- Palung Location in Nepal
- Coordinates: 27°39′N 85°04′E﻿ / ﻿27.65°N 85.07°E
- Country: Nepal
- Pradesh: Bagmati Province
- District: Makwanpur
- Area: Thaha Municipality

Government
- • Mayor: Lav Sher Bista

Population (2011)
- • Total: 5,603
- Male Population: 2,619 Female Population: 2,984
- Time zone: UTC+5:45 (Nepal Time)
- Postal Code: 44110
- Area code: 057

= Palung =

Palung (पालुङ्ग) is an ancient village development committee (Nepal) in Thaha Municipality in Makwanpur District in the Bagmati Province of Nepal. At the time of the 2011 Nepal census it had a population of 5,603 people living in 1,236 individual households.

==Media==
To Promote local culture and development Palung has two FM radio stations namely Radio Palung 107.2 MHz, is a community radio station and Radio Aawaj 88.8 MHz is a private radio station. The former is the first community radio station of Makwanpur district. In addition to electronic media, Shantipur daily newspaper and weekly newspaper Bikash Kharpatrika and Thaha Darshan are in publication.

=== Education ===
Palung, now Thaha municipality is one of the leading education center in northern part of Makwanpur district.
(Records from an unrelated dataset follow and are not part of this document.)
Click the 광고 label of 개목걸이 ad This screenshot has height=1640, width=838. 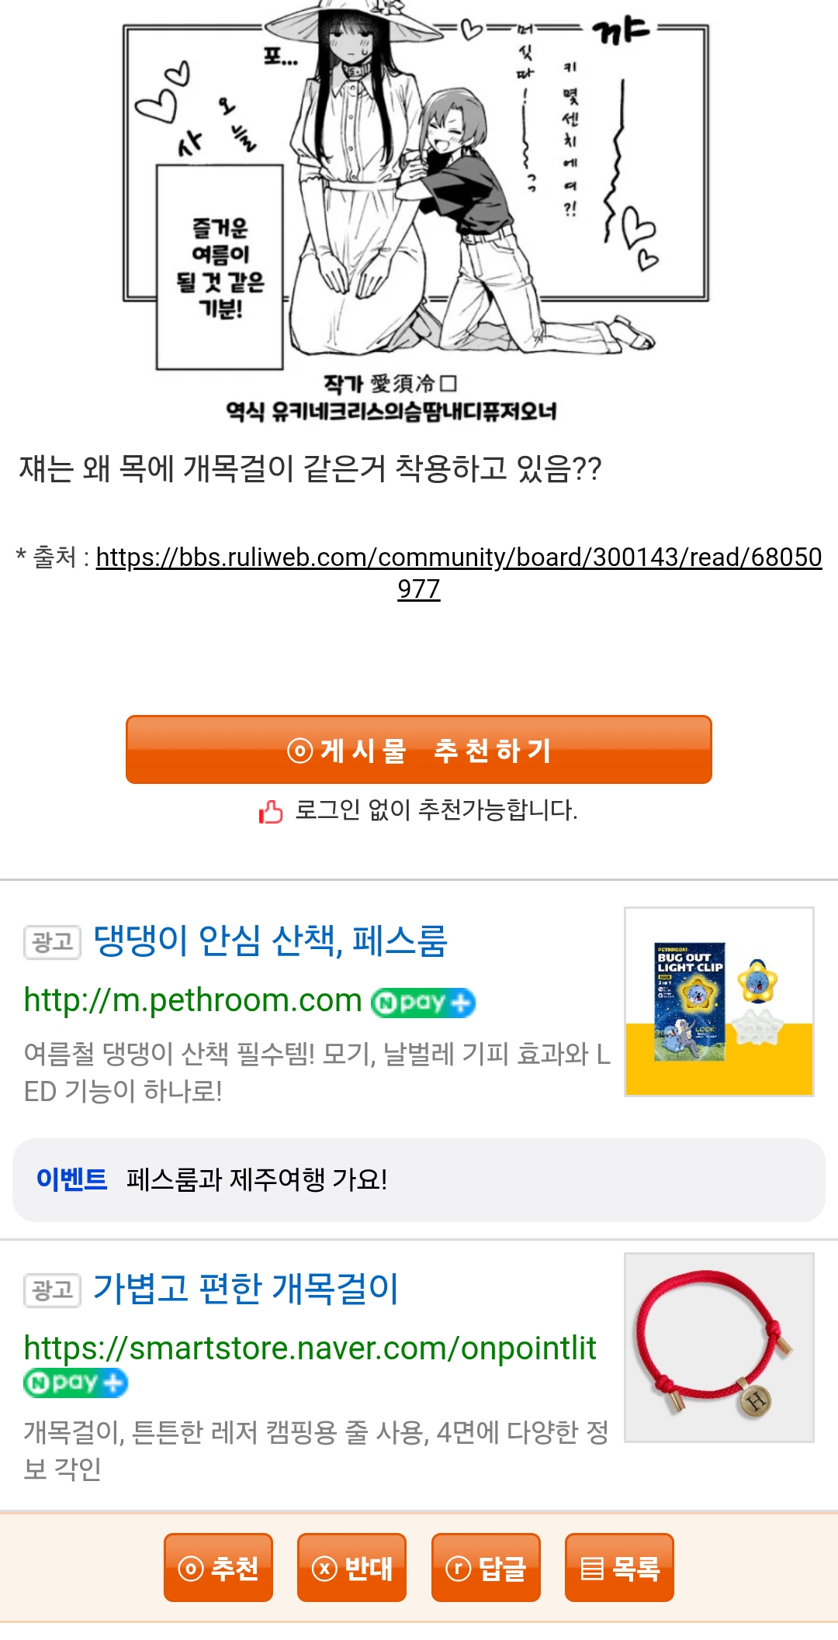[53, 1290]
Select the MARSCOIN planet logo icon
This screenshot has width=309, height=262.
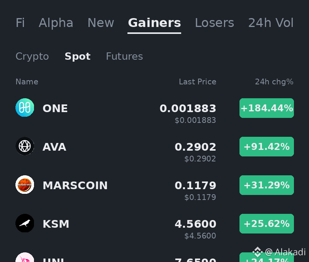pyautogui.click(x=25, y=185)

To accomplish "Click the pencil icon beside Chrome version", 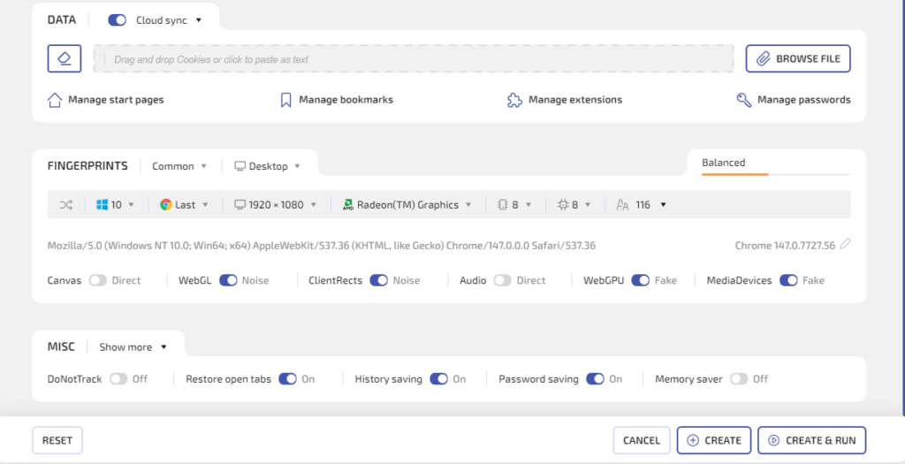I will tap(845, 245).
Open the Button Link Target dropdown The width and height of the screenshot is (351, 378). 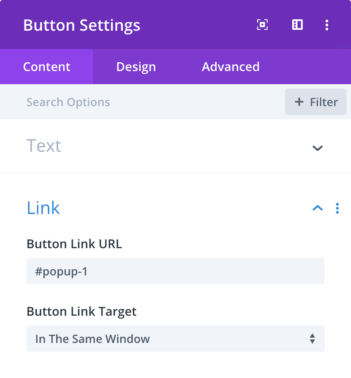pos(176,339)
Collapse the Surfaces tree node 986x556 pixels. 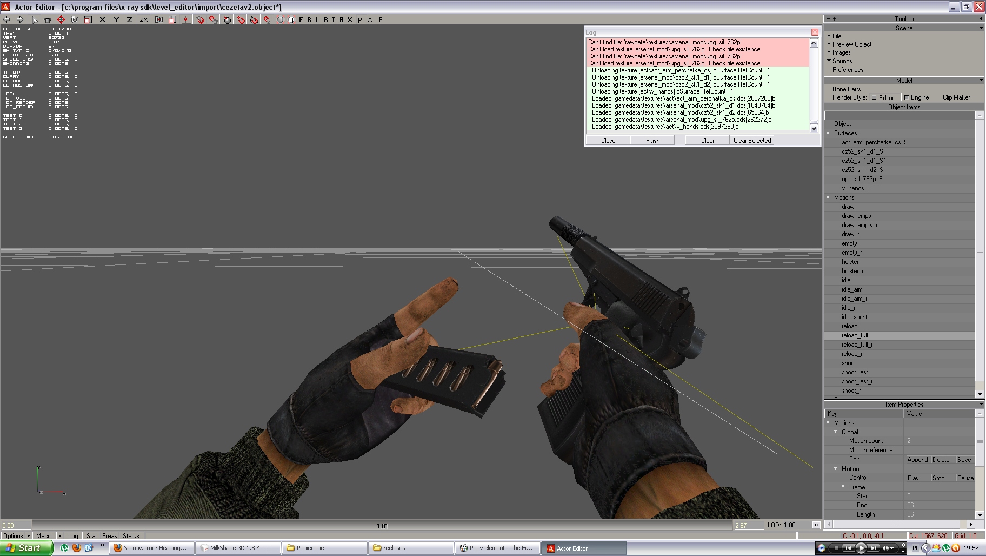828,133
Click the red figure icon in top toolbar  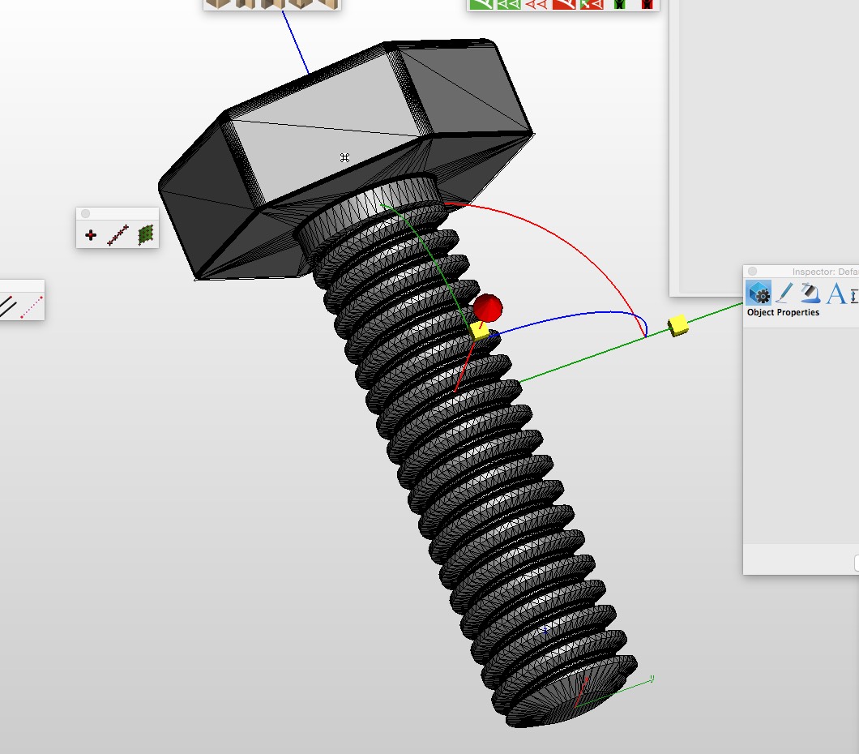647,4
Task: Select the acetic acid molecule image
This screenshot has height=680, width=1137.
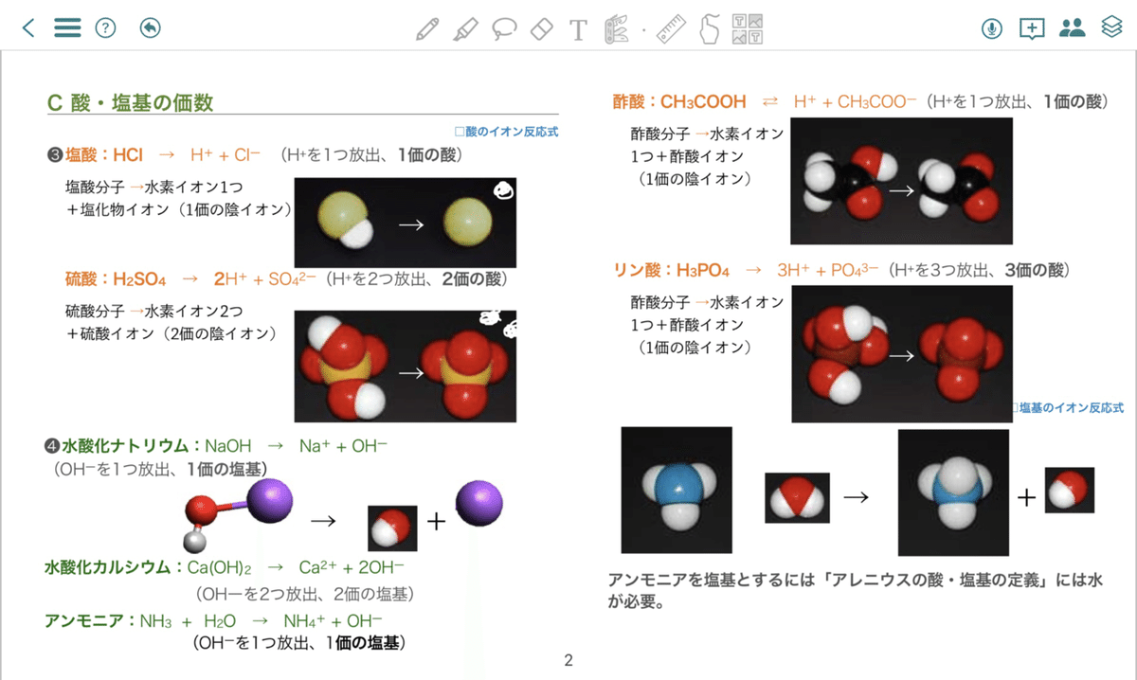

This is enriched with Palung multiple campus, Janakalyan Higher Secondary School, Bajrabarahi Higher Secondary School, Jhamkeshwori Secondary School, Matsyanarayan Secondary School and Sunaula Secondary School providing higher-level education from government sector whereas Himalayan English Boarding School, Palung Modern Secondary School, Palung English School, Palung Valley Heart Academy providing secondary level education as private institutions.